• [Task directions]:
Write out the records again, starting with the line that contains "Image resolution: width=753" and going on through the line that contains "I will coord(243,596).", with "icon" renamed to "symbol" each time it occurs and everything else left unchanged.

- - -

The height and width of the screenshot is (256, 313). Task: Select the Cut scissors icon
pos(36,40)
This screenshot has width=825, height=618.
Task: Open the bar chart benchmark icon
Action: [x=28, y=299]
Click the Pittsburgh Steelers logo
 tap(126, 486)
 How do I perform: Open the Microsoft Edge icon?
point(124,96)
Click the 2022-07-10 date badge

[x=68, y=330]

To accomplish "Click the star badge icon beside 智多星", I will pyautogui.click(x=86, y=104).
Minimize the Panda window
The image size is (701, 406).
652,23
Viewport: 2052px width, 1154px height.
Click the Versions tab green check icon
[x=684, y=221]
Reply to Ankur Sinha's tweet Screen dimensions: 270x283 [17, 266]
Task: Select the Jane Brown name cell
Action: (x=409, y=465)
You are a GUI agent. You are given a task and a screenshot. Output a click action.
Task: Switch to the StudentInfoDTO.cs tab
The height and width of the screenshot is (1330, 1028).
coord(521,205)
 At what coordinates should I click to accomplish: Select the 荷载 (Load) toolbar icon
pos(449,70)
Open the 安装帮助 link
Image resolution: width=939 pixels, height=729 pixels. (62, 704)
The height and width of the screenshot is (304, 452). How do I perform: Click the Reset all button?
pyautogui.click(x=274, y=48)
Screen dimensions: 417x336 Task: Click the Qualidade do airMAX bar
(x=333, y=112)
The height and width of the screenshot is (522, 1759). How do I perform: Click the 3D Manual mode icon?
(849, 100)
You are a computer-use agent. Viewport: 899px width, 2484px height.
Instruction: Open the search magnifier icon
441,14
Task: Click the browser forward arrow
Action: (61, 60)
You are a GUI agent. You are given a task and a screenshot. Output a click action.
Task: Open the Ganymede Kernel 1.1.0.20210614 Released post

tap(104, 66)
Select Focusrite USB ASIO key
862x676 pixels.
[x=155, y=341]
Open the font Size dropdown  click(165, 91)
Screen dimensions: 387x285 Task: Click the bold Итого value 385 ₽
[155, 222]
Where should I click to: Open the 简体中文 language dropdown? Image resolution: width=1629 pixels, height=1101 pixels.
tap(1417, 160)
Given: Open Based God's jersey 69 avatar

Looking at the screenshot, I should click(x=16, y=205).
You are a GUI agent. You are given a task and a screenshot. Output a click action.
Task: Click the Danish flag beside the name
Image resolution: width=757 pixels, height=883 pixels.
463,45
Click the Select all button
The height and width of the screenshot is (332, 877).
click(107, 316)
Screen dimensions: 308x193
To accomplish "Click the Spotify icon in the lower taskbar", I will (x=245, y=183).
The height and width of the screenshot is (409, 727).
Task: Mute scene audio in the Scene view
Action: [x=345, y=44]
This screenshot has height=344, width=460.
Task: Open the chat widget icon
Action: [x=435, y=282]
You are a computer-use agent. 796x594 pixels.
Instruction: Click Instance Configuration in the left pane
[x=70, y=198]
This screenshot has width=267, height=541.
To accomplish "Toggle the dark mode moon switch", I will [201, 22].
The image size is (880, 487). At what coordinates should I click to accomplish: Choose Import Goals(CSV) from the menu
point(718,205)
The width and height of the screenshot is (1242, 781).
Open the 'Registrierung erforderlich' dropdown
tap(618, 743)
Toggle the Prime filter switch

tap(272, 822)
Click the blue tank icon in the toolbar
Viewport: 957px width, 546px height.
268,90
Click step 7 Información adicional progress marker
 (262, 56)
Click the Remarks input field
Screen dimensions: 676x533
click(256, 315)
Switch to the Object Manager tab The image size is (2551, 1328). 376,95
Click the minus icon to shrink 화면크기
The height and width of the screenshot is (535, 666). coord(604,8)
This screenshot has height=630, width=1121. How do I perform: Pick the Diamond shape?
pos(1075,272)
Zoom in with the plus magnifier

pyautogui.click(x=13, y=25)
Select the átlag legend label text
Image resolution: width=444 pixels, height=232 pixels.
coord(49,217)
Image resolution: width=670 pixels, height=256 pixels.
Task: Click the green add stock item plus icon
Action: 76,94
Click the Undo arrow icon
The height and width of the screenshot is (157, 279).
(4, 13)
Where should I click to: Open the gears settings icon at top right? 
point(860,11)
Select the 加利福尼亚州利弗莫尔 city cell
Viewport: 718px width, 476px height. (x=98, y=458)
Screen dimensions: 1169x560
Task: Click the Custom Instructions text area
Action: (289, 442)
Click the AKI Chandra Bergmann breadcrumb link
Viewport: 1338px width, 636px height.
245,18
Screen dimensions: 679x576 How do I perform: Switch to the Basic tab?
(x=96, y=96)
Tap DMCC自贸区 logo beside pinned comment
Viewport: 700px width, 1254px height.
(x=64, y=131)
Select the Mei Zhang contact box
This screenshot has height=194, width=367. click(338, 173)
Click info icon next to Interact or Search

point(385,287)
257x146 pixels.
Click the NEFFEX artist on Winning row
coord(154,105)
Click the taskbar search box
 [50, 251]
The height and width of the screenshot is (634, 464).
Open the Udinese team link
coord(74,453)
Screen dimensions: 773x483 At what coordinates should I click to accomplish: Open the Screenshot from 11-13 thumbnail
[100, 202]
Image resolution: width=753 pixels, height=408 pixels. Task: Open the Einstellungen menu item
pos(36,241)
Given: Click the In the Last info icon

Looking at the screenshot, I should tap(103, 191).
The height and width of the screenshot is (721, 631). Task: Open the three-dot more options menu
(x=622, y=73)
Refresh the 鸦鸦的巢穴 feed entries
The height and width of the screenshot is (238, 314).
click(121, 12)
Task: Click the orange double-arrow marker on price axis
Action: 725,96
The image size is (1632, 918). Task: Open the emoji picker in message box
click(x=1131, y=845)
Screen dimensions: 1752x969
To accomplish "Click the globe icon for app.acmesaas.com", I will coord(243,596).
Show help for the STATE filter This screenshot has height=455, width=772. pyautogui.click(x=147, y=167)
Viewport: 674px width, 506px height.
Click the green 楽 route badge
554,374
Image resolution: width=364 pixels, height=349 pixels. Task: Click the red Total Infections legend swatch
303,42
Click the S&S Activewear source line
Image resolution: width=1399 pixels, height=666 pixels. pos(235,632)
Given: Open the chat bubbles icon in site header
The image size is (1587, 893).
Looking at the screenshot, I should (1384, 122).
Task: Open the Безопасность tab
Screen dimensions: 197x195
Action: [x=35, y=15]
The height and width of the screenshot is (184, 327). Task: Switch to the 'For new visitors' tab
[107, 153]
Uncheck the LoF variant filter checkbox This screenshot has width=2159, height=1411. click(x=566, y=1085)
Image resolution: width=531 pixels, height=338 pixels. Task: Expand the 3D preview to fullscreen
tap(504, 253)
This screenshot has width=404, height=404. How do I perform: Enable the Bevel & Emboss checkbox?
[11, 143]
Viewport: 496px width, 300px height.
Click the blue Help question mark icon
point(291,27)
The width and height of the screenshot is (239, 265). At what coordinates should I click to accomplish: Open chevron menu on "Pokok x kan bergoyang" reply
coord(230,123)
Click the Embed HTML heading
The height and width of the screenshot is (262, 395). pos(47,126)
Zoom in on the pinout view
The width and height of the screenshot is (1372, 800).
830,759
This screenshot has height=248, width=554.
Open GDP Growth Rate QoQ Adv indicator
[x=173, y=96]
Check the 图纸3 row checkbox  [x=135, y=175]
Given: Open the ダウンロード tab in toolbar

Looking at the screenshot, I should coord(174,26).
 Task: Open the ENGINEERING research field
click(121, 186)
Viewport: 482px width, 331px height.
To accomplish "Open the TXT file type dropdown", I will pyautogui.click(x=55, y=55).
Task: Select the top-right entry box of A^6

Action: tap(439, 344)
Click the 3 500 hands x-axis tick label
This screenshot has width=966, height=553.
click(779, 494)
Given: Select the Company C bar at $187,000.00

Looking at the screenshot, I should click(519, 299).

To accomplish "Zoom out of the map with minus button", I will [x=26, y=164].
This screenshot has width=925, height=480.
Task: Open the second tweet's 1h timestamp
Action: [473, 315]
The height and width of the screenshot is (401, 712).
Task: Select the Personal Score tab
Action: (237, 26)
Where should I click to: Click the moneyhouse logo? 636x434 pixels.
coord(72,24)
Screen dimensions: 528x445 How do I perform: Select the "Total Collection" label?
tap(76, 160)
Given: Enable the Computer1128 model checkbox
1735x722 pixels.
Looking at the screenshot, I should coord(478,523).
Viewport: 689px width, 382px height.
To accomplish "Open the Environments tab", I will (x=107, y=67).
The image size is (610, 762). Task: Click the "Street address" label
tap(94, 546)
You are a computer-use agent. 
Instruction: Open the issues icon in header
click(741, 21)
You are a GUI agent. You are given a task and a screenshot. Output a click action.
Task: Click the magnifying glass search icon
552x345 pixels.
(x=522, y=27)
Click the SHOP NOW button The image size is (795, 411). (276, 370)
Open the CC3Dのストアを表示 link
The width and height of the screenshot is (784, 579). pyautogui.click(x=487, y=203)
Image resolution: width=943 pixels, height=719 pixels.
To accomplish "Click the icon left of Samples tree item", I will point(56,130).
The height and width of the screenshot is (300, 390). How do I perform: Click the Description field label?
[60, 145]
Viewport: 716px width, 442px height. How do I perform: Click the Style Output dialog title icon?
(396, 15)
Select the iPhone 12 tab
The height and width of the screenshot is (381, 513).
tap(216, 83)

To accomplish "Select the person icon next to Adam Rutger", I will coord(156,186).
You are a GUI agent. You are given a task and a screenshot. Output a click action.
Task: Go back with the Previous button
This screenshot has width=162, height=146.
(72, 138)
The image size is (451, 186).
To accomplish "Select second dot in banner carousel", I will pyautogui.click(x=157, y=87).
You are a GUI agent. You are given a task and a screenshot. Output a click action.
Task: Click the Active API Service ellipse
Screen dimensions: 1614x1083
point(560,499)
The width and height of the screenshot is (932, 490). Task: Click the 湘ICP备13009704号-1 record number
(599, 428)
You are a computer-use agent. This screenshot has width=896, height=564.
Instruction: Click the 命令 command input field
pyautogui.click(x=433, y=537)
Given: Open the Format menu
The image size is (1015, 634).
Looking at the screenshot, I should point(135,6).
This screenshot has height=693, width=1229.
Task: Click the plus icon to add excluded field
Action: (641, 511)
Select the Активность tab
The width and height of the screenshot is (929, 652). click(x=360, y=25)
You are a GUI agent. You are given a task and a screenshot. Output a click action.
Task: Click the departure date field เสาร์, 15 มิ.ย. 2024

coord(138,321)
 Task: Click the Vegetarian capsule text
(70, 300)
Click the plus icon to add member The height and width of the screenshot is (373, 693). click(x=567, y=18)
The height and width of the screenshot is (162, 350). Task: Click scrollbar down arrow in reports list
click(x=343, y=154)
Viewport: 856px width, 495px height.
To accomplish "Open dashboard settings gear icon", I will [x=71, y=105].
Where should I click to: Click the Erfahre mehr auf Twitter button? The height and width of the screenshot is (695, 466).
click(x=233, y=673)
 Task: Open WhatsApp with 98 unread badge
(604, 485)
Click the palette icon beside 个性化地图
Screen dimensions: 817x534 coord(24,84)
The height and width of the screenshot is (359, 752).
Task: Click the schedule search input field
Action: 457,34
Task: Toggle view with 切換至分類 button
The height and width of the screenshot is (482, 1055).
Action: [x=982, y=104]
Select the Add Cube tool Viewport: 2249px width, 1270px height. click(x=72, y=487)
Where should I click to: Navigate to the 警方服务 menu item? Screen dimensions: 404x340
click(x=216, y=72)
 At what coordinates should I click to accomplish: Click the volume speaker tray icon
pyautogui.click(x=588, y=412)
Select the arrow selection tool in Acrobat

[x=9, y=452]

- - -

• [Solution to this exercise]:
Image resolution: width=753 pixels, height=408 pixels. Task: Open the Einstellungen menu item
pos(36,241)
Given: Click the In the Last info symbol

Looking at the screenshot, I should tap(103, 191).
The height and width of the screenshot is (721, 631). Task: Open the three-dot more options menu
(x=622, y=73)
Refresh the 鸦鸦的巢穴 feed entries
The height and width of the screenshot is (238, 314).
click(121, 12)
Task: Click the orange double-arrow marker on price axis
Action: 725,96
The image size is (1632, 918). Task: Open the emoji picker in message box
click(x=1131, y=845)
Screen dimensions: 1752x969
To accomplish "Click the globe symbol for app.acmesaas.com", I will coord(243,596).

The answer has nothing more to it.